---------- EXTRACT TO READ

Physical characteristics
- Source: Graf Park
- • location: Yagoona
- Mouth: Botany Bay
- • location: Kyeemagh
- • coordinates: 33°56′57″S 151°10′06″E﻿ / ﻿33.94917°S 151.16833°E
- Length: 23 km (14 mi)
- Basin size: 100 km^{2} (39 sq mi)

Basin features
- River system: Botany Bay
- • left: Cup and Saucer Creek, Alexandra Canal
- • right: Coxs Creek, Wolli Creek

= Cooks River =

River in Sydney, New South Wales, Australia

The Cooks River, a semi-mature tide-dominated drowned valley estuary, is a tributary of Botany Bay, located in southern Sydney, New South Wales, Australia.

The course of the 23 km urban waterway has been altered to accommodate various developments along its shore. It serves as part of a stormwater system for the 100 km2 of its watershed, and many of the original streams running into it have been turned into concrete lined channels. The tidal sections support significant areas of mangrove ecosystems and are used for recreational activities.

==Course==

The river begins at Graf Park, Yagoona, then flows in a roughly north-easterly direction to Chullora. It reaches its northernmost point at Strathfield, where it leads into a concrete open canal, no more than one metre wide and thirty centimetres deep. It then heads towards the south-east. Where Cooks River runs through Strathfield Golf Course, the concrete lining has been partly removed. Here the plants have returned and have created an environment where the water is filtered and runs clean, and where wildlife has returned. One section here is called the Chain of Ponds.

--------------------
---------- RECORDS SUPPLIED

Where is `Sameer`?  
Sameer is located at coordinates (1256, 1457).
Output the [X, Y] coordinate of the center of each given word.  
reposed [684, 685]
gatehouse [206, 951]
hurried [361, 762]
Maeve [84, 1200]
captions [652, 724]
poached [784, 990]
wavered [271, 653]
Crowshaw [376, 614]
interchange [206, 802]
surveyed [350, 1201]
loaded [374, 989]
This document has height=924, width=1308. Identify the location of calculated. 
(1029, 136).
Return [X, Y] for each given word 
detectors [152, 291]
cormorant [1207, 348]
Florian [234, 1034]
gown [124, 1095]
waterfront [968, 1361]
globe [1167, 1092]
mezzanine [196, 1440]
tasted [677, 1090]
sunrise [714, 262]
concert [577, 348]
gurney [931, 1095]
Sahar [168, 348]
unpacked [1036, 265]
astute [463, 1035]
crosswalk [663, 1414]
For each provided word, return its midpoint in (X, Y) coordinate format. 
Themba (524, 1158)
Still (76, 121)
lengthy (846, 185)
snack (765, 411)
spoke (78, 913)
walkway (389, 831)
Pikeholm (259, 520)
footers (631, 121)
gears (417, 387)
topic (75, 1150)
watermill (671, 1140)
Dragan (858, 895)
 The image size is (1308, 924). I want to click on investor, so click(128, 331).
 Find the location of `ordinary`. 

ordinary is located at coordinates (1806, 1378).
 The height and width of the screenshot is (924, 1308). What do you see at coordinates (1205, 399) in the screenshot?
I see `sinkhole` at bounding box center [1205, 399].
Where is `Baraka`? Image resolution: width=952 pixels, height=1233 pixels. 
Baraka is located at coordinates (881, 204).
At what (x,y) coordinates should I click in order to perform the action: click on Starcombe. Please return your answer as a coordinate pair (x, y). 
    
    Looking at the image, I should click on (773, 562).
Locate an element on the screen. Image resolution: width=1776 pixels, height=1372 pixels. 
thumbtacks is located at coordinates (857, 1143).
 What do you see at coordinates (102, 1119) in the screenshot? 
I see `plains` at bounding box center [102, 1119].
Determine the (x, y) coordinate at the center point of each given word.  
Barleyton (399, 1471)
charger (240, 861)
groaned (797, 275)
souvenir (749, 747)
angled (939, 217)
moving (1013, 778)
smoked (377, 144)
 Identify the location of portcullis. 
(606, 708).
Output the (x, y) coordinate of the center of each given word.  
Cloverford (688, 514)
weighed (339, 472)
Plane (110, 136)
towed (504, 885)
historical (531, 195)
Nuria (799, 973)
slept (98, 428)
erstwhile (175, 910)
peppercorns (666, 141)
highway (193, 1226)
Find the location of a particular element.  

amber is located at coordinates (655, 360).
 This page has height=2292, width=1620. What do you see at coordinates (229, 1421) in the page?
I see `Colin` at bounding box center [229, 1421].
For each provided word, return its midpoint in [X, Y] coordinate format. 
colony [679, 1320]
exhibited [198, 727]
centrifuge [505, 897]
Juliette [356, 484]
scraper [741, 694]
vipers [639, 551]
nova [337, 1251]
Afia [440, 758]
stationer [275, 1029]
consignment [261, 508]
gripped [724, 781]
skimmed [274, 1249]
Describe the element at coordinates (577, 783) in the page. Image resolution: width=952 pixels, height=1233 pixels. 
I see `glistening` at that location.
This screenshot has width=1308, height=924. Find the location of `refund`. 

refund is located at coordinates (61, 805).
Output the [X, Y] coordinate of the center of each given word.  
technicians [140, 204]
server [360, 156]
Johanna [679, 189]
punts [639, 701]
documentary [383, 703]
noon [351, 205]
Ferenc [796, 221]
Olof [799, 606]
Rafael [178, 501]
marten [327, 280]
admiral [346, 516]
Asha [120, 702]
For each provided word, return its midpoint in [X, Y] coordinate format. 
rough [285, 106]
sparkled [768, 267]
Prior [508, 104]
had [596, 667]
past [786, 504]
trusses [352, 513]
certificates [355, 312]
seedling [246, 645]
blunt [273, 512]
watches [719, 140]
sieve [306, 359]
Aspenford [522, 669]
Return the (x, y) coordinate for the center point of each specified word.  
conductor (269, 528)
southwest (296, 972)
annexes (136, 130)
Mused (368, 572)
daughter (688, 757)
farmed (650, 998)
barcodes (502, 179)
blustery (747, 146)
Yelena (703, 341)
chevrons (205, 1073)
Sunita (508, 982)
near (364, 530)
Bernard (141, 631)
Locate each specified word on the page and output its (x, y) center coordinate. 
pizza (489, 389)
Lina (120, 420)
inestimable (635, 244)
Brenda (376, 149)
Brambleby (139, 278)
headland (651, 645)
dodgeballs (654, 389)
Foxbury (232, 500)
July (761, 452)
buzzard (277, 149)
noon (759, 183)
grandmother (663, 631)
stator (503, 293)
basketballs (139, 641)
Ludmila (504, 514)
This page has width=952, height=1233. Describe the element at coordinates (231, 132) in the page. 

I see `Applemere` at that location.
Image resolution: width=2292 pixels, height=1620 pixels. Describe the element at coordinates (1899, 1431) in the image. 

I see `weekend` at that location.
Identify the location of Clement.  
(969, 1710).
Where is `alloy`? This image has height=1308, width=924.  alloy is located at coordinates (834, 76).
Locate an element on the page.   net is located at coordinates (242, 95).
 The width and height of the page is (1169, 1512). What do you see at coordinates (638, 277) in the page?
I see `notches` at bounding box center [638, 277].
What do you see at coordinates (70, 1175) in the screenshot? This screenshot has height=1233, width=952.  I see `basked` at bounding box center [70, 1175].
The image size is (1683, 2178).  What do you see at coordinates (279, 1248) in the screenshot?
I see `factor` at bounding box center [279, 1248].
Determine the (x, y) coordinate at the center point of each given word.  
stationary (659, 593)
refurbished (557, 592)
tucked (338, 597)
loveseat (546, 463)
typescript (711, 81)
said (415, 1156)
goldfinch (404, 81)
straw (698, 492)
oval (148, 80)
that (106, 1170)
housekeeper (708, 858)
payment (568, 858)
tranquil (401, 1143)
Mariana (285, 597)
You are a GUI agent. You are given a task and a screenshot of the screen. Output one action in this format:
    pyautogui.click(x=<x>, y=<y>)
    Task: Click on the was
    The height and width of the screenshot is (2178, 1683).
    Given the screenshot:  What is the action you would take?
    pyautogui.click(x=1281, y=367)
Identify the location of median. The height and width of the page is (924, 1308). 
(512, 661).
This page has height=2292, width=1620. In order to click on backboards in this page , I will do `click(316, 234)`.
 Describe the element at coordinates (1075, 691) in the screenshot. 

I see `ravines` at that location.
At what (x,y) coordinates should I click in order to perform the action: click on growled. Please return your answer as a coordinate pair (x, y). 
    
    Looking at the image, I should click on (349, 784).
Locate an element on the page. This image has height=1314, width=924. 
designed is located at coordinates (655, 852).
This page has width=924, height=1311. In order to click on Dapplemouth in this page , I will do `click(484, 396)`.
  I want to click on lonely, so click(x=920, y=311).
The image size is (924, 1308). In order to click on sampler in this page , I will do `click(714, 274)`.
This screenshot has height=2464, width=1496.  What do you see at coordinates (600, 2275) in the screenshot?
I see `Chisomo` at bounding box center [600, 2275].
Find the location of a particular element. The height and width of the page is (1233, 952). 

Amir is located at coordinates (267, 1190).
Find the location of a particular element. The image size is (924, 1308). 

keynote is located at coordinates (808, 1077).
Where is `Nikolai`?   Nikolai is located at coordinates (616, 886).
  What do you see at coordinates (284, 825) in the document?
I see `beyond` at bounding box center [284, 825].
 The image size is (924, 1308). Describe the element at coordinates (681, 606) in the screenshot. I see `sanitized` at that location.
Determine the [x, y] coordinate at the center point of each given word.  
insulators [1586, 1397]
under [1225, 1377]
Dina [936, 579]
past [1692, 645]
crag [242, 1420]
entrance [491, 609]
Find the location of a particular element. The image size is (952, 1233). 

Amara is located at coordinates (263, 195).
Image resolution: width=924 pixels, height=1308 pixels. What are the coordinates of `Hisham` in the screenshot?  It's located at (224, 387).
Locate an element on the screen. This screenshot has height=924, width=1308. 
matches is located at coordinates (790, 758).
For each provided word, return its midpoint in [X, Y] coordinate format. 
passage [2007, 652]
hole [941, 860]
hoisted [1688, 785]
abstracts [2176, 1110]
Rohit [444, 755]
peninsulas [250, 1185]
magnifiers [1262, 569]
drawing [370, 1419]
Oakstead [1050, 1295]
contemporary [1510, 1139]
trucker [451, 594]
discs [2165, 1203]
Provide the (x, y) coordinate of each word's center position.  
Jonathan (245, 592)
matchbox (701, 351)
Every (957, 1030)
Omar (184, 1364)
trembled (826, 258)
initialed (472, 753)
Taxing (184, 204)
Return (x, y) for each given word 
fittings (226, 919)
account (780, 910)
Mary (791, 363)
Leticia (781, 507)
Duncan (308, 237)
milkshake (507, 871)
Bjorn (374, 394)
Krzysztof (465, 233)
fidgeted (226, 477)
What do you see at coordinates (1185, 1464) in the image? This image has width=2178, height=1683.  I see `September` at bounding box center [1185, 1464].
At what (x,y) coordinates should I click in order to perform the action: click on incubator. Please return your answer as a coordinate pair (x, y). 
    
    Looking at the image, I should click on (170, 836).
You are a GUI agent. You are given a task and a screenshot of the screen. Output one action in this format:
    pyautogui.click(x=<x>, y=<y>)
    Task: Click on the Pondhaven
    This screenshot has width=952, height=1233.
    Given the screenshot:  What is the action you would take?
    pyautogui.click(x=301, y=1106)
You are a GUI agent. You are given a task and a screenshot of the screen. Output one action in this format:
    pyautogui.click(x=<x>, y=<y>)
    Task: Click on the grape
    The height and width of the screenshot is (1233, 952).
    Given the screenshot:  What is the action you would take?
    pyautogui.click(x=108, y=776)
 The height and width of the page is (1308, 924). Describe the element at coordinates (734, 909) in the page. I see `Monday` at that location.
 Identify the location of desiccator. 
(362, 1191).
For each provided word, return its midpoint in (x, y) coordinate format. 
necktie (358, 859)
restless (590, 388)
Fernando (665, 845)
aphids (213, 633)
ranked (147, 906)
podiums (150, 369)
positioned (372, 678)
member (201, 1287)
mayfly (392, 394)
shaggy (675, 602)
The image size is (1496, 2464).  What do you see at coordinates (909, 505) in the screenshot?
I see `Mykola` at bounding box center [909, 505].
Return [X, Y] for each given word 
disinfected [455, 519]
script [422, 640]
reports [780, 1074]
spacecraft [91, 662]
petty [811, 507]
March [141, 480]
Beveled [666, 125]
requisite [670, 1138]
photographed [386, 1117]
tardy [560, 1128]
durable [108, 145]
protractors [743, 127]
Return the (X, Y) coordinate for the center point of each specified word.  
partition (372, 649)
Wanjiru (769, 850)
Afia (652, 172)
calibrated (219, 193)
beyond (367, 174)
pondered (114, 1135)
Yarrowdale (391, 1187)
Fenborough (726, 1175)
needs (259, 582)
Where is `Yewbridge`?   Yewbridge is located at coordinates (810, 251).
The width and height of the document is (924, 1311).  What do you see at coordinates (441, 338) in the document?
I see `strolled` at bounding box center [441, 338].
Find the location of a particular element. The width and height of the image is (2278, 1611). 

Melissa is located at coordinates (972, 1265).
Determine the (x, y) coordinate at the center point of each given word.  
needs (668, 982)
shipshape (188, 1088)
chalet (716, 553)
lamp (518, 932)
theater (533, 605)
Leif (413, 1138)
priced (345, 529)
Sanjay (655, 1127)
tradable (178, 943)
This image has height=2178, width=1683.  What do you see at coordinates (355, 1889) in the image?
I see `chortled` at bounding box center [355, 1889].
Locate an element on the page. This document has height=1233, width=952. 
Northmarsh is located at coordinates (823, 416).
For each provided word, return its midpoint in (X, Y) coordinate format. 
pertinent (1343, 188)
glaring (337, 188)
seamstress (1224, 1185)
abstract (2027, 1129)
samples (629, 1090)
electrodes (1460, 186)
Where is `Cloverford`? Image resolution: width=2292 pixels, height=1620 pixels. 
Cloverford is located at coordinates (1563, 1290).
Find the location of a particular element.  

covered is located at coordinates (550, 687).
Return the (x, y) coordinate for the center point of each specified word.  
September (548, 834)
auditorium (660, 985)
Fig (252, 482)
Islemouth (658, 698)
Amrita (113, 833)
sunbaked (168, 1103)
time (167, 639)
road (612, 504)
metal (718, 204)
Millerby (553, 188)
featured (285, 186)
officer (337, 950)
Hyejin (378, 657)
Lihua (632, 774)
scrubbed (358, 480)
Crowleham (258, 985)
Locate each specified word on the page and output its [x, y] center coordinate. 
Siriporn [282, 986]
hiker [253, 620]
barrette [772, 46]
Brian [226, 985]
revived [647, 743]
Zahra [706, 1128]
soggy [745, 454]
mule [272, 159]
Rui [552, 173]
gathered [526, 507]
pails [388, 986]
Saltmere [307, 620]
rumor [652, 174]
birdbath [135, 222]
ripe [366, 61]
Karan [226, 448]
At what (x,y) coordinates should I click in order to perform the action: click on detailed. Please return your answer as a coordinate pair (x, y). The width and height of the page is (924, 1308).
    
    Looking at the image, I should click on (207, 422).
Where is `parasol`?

--------------------

Output the Cooks River text exactly as it appears, everything from "- Basin size: 100" down to "for recreational activities.". None of the items has any bearing on what comes next.

- Basin size: 100 km^{2} (39 sq mi)

Basin features
- River system: Botany Bay
- • left: Cup and Saucer Creek, Alexandra Canal
- • right: Coxs Creek, Wolli Creek

= Cooks River =

River in Sydney, New South Wales, Australia

The Cooks River, a semi-mature tide-dominated drowned valley estuary, is a tributary of Botany Bay, located in southern Sydney, New South Wales, Australia.

The course of the 23 km urban waterway has been altered to accommodate various developments along its shore. It serves as part of a stormwater system for the 100 km2 of its watershed, and many of the original streams running into it have been turned into concrete lined channels. The tidal sections support significant areas of mangrove ecosystems and are used for recreational activities.